Assignment: Repeat the records below line by line, exactly, finishing on the line that contains "Given: Open a new tab with plus button".

Data to use:
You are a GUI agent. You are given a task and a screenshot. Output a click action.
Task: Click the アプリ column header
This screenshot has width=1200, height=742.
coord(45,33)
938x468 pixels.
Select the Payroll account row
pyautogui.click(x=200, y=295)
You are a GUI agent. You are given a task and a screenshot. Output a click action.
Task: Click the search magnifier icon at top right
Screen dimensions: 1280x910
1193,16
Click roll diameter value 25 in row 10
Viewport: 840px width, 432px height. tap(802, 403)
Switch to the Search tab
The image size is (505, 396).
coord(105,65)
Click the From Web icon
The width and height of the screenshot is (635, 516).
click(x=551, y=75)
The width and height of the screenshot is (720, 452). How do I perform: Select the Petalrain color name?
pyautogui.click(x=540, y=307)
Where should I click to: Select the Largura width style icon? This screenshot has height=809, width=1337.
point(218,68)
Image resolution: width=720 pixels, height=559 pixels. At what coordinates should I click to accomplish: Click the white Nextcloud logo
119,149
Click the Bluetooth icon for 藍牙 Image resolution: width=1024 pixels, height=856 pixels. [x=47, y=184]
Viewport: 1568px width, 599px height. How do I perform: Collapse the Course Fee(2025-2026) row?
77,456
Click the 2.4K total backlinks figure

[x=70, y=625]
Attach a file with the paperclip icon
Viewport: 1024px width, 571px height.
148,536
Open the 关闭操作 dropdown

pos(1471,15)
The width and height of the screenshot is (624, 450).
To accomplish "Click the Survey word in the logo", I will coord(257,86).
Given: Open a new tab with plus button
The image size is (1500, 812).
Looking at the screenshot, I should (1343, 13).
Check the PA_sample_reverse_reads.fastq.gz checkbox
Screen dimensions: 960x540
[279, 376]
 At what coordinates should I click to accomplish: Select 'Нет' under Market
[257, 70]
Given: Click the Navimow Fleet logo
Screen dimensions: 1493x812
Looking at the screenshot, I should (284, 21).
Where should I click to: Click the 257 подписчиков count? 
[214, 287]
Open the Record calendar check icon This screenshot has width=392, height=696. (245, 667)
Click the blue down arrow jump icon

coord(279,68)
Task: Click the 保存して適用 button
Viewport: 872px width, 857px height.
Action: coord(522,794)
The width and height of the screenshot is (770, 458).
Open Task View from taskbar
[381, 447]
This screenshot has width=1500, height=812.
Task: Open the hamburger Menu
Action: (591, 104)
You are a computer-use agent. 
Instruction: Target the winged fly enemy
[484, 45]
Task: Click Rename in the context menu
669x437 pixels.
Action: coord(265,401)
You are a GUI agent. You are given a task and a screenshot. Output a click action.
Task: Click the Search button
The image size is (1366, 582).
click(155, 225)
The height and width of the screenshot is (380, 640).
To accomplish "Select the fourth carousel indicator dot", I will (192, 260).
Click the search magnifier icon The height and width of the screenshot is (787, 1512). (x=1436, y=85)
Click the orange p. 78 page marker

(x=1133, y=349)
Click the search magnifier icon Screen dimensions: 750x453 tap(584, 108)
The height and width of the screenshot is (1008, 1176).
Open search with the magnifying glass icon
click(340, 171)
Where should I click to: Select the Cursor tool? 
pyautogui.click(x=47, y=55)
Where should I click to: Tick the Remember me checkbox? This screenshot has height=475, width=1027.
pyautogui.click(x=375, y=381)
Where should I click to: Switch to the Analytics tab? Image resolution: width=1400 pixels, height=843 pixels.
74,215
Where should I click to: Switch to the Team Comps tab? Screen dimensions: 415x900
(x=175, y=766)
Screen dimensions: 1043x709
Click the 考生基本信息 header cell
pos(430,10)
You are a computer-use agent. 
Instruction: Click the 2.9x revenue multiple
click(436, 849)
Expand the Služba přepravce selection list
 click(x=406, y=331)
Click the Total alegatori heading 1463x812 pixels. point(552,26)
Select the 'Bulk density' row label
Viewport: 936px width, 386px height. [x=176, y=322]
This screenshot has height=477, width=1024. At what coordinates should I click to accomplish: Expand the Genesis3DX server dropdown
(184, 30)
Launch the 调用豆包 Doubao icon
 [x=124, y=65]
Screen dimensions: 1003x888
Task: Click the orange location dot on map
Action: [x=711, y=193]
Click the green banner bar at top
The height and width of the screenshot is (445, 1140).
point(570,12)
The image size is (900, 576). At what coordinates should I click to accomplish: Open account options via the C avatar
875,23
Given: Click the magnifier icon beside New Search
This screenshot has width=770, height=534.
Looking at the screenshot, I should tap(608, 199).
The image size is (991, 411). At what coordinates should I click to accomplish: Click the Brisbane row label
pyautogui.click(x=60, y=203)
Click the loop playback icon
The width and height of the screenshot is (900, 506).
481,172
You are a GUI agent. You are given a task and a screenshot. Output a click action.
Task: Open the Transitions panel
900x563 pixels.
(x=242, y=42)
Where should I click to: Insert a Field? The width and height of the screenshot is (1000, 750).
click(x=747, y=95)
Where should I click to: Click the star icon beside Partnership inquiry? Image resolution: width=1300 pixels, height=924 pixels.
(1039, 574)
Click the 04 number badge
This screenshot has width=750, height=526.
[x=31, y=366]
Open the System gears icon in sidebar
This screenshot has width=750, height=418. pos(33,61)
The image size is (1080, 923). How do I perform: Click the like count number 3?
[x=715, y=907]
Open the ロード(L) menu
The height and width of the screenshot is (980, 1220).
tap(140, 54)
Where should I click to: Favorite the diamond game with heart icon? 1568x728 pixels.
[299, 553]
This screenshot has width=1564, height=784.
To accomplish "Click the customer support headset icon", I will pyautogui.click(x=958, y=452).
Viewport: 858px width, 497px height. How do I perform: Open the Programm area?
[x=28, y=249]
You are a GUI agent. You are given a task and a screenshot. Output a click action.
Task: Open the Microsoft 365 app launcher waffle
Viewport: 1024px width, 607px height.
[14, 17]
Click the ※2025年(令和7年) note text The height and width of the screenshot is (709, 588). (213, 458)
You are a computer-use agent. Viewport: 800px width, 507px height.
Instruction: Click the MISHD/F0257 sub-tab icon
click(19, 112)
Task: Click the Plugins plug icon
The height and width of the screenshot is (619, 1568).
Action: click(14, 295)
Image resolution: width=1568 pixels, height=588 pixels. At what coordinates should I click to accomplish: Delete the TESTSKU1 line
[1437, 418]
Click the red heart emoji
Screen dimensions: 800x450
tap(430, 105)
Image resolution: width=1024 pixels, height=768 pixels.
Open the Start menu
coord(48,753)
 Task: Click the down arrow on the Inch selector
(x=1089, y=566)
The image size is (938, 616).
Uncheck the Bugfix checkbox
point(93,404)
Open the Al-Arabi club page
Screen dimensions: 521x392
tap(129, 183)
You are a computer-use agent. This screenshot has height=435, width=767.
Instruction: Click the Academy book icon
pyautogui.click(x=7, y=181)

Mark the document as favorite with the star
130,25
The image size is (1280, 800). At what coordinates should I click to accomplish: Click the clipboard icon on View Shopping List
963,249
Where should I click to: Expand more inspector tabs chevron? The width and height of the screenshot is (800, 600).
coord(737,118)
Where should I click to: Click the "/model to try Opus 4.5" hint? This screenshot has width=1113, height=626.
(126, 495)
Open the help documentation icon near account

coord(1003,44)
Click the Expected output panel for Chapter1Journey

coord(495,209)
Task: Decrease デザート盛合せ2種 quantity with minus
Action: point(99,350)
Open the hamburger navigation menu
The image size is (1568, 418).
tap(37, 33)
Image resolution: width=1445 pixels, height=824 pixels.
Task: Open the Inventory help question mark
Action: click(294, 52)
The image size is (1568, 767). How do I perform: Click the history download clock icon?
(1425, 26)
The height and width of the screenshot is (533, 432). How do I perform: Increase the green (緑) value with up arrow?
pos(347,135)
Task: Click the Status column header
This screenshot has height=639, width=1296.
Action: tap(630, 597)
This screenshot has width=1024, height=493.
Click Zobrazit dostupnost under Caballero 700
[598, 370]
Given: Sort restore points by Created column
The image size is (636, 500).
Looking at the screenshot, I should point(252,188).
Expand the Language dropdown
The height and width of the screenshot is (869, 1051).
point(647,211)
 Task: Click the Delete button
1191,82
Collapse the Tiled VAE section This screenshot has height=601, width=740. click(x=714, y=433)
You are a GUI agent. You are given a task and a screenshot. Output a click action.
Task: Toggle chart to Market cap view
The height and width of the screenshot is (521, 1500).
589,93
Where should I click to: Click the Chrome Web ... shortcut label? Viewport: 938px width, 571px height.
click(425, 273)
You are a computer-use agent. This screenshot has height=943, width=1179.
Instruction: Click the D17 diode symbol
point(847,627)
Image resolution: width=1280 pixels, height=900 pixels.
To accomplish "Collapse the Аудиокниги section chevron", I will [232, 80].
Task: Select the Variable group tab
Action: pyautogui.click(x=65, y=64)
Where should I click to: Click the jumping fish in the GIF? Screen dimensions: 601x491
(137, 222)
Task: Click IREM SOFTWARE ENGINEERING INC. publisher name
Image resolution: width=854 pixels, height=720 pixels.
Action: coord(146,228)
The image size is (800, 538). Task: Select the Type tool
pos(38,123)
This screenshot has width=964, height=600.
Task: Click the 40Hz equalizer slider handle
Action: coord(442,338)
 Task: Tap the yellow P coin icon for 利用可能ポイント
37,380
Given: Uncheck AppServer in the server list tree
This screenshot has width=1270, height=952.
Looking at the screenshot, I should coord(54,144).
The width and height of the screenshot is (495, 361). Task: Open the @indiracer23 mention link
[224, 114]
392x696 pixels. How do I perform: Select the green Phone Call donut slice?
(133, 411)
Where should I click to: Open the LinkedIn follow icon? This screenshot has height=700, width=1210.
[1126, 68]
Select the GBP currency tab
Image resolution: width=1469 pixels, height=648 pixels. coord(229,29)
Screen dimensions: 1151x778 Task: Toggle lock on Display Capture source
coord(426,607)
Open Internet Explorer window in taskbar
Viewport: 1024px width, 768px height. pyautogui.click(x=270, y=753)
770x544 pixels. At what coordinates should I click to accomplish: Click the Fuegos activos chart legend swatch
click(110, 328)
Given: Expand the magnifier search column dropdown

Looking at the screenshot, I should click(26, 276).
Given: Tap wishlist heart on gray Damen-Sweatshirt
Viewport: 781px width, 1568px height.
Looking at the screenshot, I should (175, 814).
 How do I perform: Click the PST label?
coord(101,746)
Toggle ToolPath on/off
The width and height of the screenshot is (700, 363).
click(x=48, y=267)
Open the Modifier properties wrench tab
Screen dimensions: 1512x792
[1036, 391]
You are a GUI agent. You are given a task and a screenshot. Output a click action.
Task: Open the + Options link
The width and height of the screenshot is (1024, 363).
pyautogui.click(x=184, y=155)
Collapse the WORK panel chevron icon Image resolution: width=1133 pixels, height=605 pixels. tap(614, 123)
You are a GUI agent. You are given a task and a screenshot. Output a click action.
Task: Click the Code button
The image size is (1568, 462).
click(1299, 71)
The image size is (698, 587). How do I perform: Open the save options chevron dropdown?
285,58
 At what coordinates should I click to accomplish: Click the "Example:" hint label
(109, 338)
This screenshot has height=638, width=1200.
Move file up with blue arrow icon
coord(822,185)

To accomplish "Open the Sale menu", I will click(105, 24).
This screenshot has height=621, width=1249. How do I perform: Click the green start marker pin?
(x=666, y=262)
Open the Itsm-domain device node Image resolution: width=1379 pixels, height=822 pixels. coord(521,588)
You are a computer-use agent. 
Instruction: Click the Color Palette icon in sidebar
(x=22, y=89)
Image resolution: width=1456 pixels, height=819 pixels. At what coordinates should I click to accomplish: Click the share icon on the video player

Output of the exercise:
You are a GUI agent. You are given a task and a screenshot. Output a click action.
Task: Click the アプリ column header
This screenshot has width=1200, height=742.
coord(45,33)
938x468 pixels.
Select the Payroll account row
pyautogui.click(x=200, y=295)
You are a GUI agent. You are given a task and a screenshot. Output a click action.
Task: Click the search magnifier icon at top right
Screen dimensions: 1280x910
1193,16
Click roll diameter value 25 in row 10
Viewport: 840px width, 432px height. tap(802, 403)
Switch to the Search tab
The image size is (505, 396).
coord(105,65)
Click the From Web icon
The width and height of the screenshot is (635, 516).
click(x=551, y=75)
The width and height of the screenshot is (720, 452). How do I perform: Select the Petalrain color name?
pyautogui.click(x=540, y=307)
Where should I click to: Select the Largura width style icon? This screenshot has height=809, width=1337.
point(218,68)
Image resolution: width=720 pixels, height=559 pixels. At what coordinates should I click to accomplish: Click the white Nextcloud logo
119,149
Click the Bluetooth icon for 藍牙 Image resolution: width=1024 pixels, height=856 pixels. [x=47, y=184]
Viewport: 1568px width, 599px height. How do I perform: Collapse the Course Fee(2025-2026) row?
77,456
Click the 2.4K total backlinks figure

[x=70, y=625]
Attach a file with the paperclip icon
Viewport: 1024px width, 571px height.
148,536
Open the 关闭操作 dropdown

pos(1471,15)
The width and height of the screenshot is (624, 450).
To accomplish "Click the Survey word in the logo", I will coord(257,86).
Given: Open a new tab with plus button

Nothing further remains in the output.